Last updated on Apr 1, 2024

This diagram provides a very high level overview of the Harness SaaS infrastructure, which is deployed across two regions - us-west1 and us-west2 for fault tolerance. The core infrastructure consists of two Kubernetes clusters: one primary cluster and one failover cluster. The failover cluster runs all Harness services but with zero pods, ensuring that applications can be quickly recovered in case of a regional outage. In the case of a regional outage in GCP in us-west1 or one of its zones, pods running in failover cluster in us-west2 are scaled up, and the traffic can be flipped over to us-west2 in around 20–25 minutes.

Both clusters connect to GCP managed data services for persistent storage and other data services. Additionally, they connect to a few non-GCP managed data services, such as MongoDB Atlas and Managed Timescale DB, which are VPC-peered with the GCP project to minimize network latency and enhanced security.

This diagram provides a detailed view of the primary cluster of the Harness SaaS platform. Clients, including automation tools, users, and Harness agents, make secure (SSL) requests to *.harness.io. Cloud DNS resolves this hostname to the GCLB IP address, which then routes the request to the appropriate backend: Cloud CDN (backed by Cloud Storage) for static content, delegate jars etc or the primary Kubernetes cluster in the us-west1 region.

Cloud Armor provides an additional layer of security by protecting against DDoS attacks and enforcing Web Application Firewall (WAF) rules. SSL termination also occurs at the GCLB.

The primary Kubernetes cluster is divided into 3 logical clusters (Prod1, Prod2, and Prod3). Harness customer accounts are distributed across these 3 logical clusters to achieve scalability, reduce the blast radius of releases, and adhere to compliance requirements. Each logical cluster has its own set of Harness services and data stores. Releases typically follow a staged approach, starting with Prod1, then Prod2 after a day, and finally Prod3 after a week.
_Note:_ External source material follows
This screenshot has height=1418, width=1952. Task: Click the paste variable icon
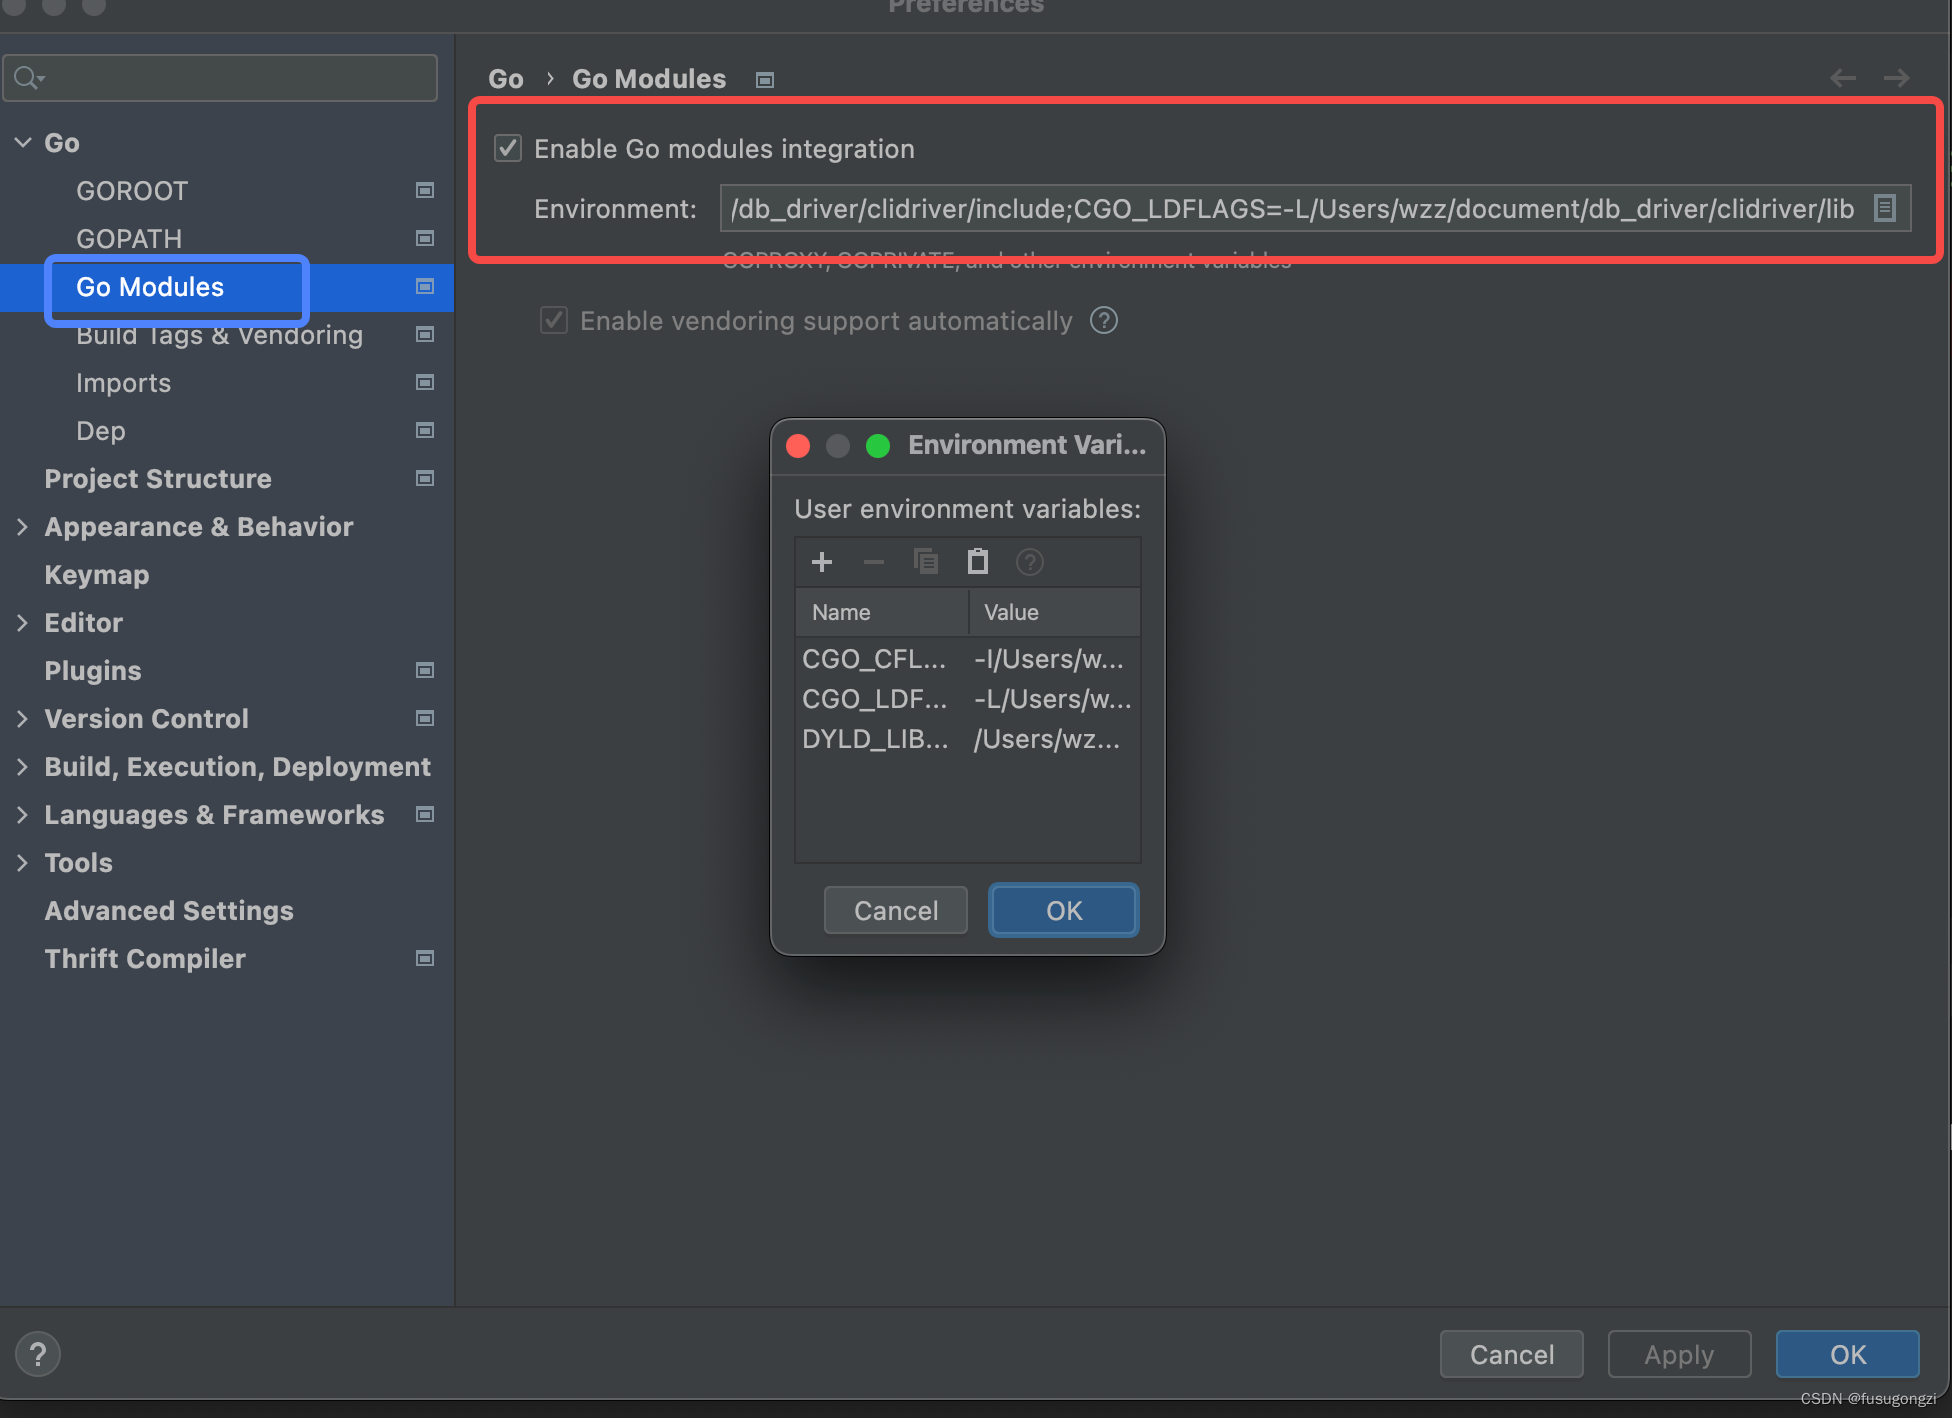click(x=978, y=561)

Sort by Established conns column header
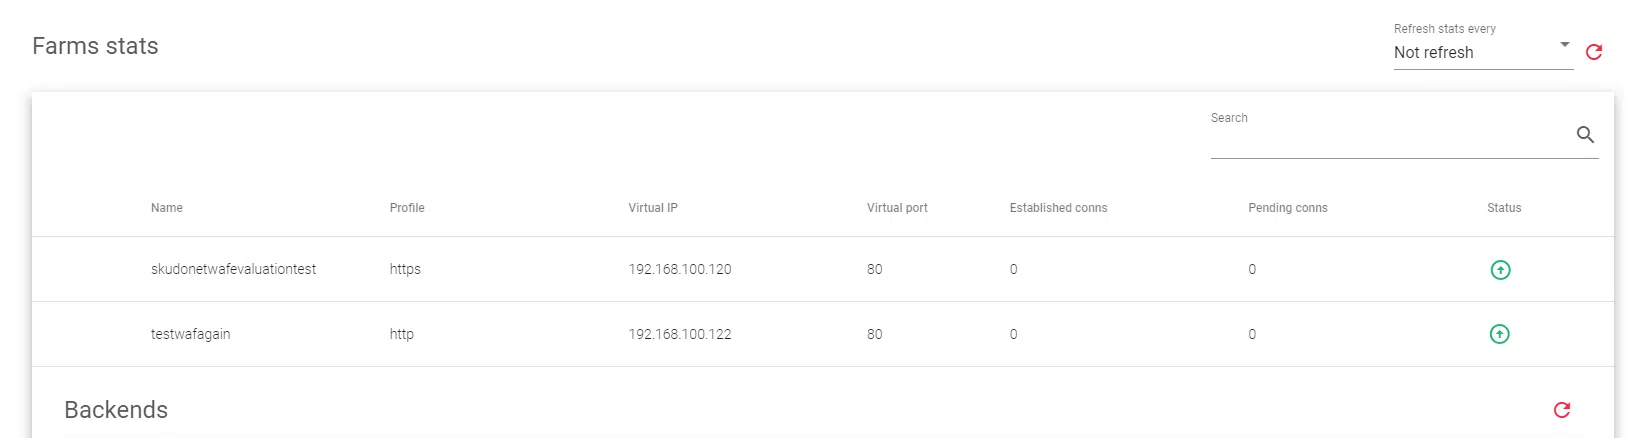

Harness employs a microservices architecture, and requests are directed to the appropriate microservices through the NGINX Ingress Controller. Prod3 utilizes a dedicated ingress controller, while Prod1 and Prod2 share a common ingress controller separate from Prod3's. The Gateway Service determines whether to route the request to Prod1 or Prod2 based on the account identifier in the request. Prod3 also has its own Gateway Service.